▶ Request
Format the lines below as a JSON list of strings, one string per line, leaving out blank lines.

[start of Task inputs]

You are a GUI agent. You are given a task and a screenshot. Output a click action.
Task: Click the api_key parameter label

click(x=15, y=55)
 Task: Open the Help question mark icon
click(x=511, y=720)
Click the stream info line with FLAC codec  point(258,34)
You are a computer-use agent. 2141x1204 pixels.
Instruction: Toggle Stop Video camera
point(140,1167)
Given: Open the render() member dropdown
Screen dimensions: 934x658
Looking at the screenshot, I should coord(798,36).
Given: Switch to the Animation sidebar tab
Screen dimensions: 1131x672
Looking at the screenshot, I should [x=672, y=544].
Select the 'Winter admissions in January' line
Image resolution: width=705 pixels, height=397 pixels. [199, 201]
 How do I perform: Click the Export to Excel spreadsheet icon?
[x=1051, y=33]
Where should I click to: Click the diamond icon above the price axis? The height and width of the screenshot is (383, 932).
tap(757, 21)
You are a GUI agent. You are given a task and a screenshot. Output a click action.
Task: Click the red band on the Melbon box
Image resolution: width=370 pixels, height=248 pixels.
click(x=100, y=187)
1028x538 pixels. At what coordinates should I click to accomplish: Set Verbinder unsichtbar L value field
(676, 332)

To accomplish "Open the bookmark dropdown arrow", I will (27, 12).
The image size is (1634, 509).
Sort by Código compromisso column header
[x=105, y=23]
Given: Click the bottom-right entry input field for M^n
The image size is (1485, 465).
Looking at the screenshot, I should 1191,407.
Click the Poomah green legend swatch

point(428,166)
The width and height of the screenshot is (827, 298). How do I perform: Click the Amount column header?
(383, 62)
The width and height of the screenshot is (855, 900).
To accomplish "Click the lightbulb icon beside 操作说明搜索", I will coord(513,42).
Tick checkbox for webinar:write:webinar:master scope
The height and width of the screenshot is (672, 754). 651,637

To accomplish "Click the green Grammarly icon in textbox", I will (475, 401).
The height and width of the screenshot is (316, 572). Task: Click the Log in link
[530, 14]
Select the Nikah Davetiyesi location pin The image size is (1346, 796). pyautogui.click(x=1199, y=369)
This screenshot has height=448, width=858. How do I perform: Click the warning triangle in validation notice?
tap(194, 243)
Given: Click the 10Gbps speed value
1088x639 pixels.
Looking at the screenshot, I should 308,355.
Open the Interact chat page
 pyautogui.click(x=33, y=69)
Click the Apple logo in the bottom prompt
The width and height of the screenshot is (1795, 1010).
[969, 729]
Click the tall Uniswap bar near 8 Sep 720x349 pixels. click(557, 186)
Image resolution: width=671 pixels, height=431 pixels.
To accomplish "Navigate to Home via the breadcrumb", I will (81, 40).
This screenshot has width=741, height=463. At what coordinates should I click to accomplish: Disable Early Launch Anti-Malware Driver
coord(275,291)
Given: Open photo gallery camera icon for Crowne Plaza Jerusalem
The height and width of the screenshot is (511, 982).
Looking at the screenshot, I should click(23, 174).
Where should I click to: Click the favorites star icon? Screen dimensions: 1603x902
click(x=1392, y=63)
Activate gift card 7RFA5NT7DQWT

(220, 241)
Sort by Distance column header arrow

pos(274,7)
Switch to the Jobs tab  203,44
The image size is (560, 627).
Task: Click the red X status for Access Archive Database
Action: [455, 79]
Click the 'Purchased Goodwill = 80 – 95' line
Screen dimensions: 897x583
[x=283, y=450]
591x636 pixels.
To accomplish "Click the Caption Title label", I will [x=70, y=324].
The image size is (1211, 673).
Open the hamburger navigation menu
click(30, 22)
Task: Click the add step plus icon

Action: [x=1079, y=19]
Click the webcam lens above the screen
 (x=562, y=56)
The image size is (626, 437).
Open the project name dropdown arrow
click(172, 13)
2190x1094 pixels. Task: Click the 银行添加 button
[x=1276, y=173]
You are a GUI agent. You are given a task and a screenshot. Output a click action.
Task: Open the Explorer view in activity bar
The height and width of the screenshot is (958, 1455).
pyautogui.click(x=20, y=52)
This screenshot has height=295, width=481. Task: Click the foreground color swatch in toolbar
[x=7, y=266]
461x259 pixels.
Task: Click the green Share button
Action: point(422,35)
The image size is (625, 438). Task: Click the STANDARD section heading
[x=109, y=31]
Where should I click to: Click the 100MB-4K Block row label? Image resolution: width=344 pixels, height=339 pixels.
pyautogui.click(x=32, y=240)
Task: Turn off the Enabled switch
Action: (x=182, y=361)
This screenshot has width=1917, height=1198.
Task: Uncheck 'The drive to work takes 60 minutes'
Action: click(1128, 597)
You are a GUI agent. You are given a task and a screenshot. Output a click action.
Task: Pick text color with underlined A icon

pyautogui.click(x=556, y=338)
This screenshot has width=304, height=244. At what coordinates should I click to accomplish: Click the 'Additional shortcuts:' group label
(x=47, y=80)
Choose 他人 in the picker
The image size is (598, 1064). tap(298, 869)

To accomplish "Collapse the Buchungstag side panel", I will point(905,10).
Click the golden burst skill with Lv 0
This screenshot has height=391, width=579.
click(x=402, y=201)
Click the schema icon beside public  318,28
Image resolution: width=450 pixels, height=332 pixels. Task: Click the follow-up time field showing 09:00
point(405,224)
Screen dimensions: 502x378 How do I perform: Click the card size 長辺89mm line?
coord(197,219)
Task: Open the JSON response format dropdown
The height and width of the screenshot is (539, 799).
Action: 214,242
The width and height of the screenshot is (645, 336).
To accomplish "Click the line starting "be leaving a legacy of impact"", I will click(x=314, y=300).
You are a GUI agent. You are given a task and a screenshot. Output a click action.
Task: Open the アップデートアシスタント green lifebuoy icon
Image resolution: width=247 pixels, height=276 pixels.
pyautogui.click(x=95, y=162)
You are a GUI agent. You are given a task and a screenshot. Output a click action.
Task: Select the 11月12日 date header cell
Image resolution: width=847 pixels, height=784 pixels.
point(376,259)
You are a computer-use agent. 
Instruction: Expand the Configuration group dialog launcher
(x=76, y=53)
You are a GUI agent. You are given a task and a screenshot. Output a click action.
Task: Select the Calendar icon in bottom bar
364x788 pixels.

[end of Task inputs]

▶ Output of the task
[
  "You are a GUI agent. You are given a task and a screenshot. Output a click action.",
  "Task: Click the api_key parameter label",
  "click(x=15, y=55)",
  " Task: Open the Help question mark icon",
  "click(x=511, y=720)",
  "Click the stream info line with FLAC codec  point(258,34)",
  "You are a computer-use agent. 2141x1204 pixels.",
  "Instruction: Toggle Stop Video camera",
  "point(140,1167)",
  "Given: Open the render() member dropdown",
  "Screen dimensions: 934x658",
  "Looking at the screenshot, I should coord(798,36).",
  "Given: Switch to the Animation sidebar tab",
  "Screen dimensions: 1131x672",
  "Looking at the screenshot, I should [x=672, y=544].",
  "Select the 'Winter admissions in January' line",
  "Image resolution: width=705 pixels, height=397 pixels. [199, 201]",
  " How do I perform: Click the Export to Excel spreadsheet icon?",
  "[x=1051, y=33]",
  "Where should I click to: Click the diamond icon above the price axis? The height and width of the screenshot is (383, 932).",
  "tap(757, 21)",
  "You are a GUI agent. You are given a task and a screenshot. Output a click action.",
  "Task: Click the red band on the Melbon box",
  "Image resolution: width=370 pixels, height=248 pixels.",
  "click(x=100, y=187)",
  "1028x538 pixels. At what coordinates should I click to accomplish: Set Verbinder unsichtbar L value field",
  "(676, 332)",
  "To accomplish \"Open the bookmark dropdown arrow\", I will (27, 12).",
  "The image size is (1634, 509).",
  "Sort by Código compromisso column header",
  "[x=105, y=23]",
  "Given: Click the bottom-right entry input field for M^n",
  "The image size is (1485, 465).",
  "Looking at the screenshot, I should 1191,407.",
  "Click the Poomah green legend swatch",
  "point(428,166)",
  "The width and height of the screenshot is (827, 298). How do I perform: Click the Amount column header?",
  "(383, 62)",
  "The width and height of the screenshot is (855, 900).",
  "To accomplish \"Click the lightbulb icon beside 操作说明搜索\", I will coord(513,42).",
  "Tick checkbox for webinar:write:webinar:master scope",
  "The height and width of the screenshot is (672, 754). 651,637",
  "To accomplish \"Click the green Grammarly icon in textbox\", I will (475, 401).",
  "The height and width of the screenshot is (316, 572). Task: Click the Log in link",
  "[530, 14]",
  "Select the Nikah Davetiyesi location pin The image size is (1346, 796). pyautogui.click(x=1199, y=369)",
  "This screenshot has height=448, width=858. How do I perform: Click the warning triangle in validation notice?",
  "tap(194, 243)",
  "Given: Click the 10Gbps speed value",
  "1088x639 pixels.",
  "Looking at the screenshot, I should 308,355.",
  "Open the Interact chat page",
  " pyautogui.click(x=33, y=69)",
  "Click the Apple logo in the bottom prompt",
  "The width and height of the screenshot is (1795, 1010).",
  "[969, 729]",
  "Click the tall Uniswap bar near 8 Sep 720x349 pixels. click(557, 186)",
  "Image resolution: width=671 pixels, height=431 pixels.",
  "To accomplish \"Navigate to Home via the breadcrumb\", I will (81, 40).",
  "This screenshot has width=741, height=463. At what coordinates should I click to accomplish: Disable Early Launch Anti-Malware Driver",
  "coord(275,291)",
  "Given: Open photo gallery camera icon for Crowne Plaza Jerusalem",
  "The height and width of the screenshot is (511, 982).",
  "Looking at the screenshot, I should click(23, 174).",
  "Where should I click to: Click the favorites star icon? Screen dimensions: 1603x902",
  "click(x=1392, y=63)",
  "Activate gift card 7RFA5NT7DQWT",
  "(220, 241)",
  "Sort by Distance column header arrow",
  "pos(274,7)",
  "Switch to the Jobs tab  203,44",
  "The image size is (560, 627).",
  "Task: Click the red X status for Access Archive Database",
  "Action: [455, 79]",
  "Click the 'Purchased Goodwill = 80 – 95' line",
  "Screen dimensions: 897x583",
  "[x=283, y=450]",
  "591x636 pixels.",
  "To accomplish \"Click the Caption Title label\", I will [x=70, y=324].",
  "The image size is (1211, 673).",
  "Open the hamburger navigation menu",
  "click(30, 22)",
  "Task: Click the add step plus icon",
  "Action: [x=1079, y=19]",
  "Click the webcam lens above the screen",
  " (x=562, y=56)",
  "The image size is (626, 437).",
  "Open the project name dropdown arrow",
  "click(172, 13)",
  "2190x1094 pixels. Task: Click the 银行添加 button",
  "[x=1276, y=173]",
  "You are a GUI agent. You are given a task and a screenshot. Output a click action.",
  "Task: Open the Explorer view in activity bar",
  "The height and width of the screenshot is (958, 1455).",
  "pyautogui.click(x=20, y=52)",
  "This screenshot has height=295, width=481. Task: Click the foreground color swatch in toolbar",
  "[x=7, y=266]",
  "461x259 pixels.",
  "Task: Click the green Share button",
  "Action: point(422,35)",
  "The image size is (625, 438). Task: Click the STANDARD section heading",
  "[x=109, y=31]",
  "Where should I click to: Click the 100MB-4K Block row label? Image resolution: width=344 pixels, height=339 pixels.",
  "pyautogui.click(x=32, y=240)",
  "Task: Turn off the Enabled switch",
  "Action: (x=182, y=361)",
  "This screenshot has width=1917, height=1198.",
  "Task: Uncheck 'The drive to work takes 60 minutes'",
  "Action: click(1128, 597)",
  "You are a GUI agent. You are given a task and a screenshot. Output a click action.",
  "Task: Pick text color with underlined A icon",
  "pyautogui.click(x=556, y=338)",
  "This screenshot has width=304, height=244. At what coordinates should I click to accomplish: Click the 'Additional shortcuts:' group label",
  "(x=47, y=80)",
  "Choose 他人 in the picker",
  "The image size is (598, 1064). tap(298, 869)",
  "To accomplish \"Collapse the Buchungstag side panel\", I will point(905,10).",
  "Click the golden burst skill with Lv 0",
  "This screenshot has height=391, width=579.",
  "click(x=402, y=201)",
  "Click the schema icon beside public  318,28",
  "Image resolution: width=450 pixels, height=332 pixels. Task: Click the follow-up time field showing 09:00",
  "point(405,224)",
  "Screen dimensions: 502x378 How do I perform: Click the card size 長辺89mm line?",
  "coord(197,219)",
  "Task: Open the JSON response format dropdown",
  "The height and width of the screenshot is (539, 799).",
  "Action: 214,242",
  "The width and height of the screenshot is (645, 336).",
  "To accomplish \"Click the line starting \"be leaving a legacy of impact\"\", I will click(x=314, y=300).",
  "You are a GUI agent. You are given a task and a screenshot. Output a click action.",
  "Task: Open the アップデートアシスタント green lifebuoy icon",
  "Image resolution: width=247 pixels, height=276 pixels.",
  "pyautogui.click(x=95, y=162)",
  "You are a GUI agent. You are given a task and a screenshot. Output a click action.",
  "Task: Select the 11月12日 date header cell",
  "Image resolution: width=847 pixels, height=784 pixels.",
  "point(376,259)",
  "You are a computer-use agent. ",
  "Instruction: Expand the Configuration group dialog launcher",
  "(x=76, y=53)",
  "You are a GUI agent. You are given a task and a screenshot. Output a click action.",
  "Task: Select the Calendar icon in bottom bar",
  "364x788 pixels."
]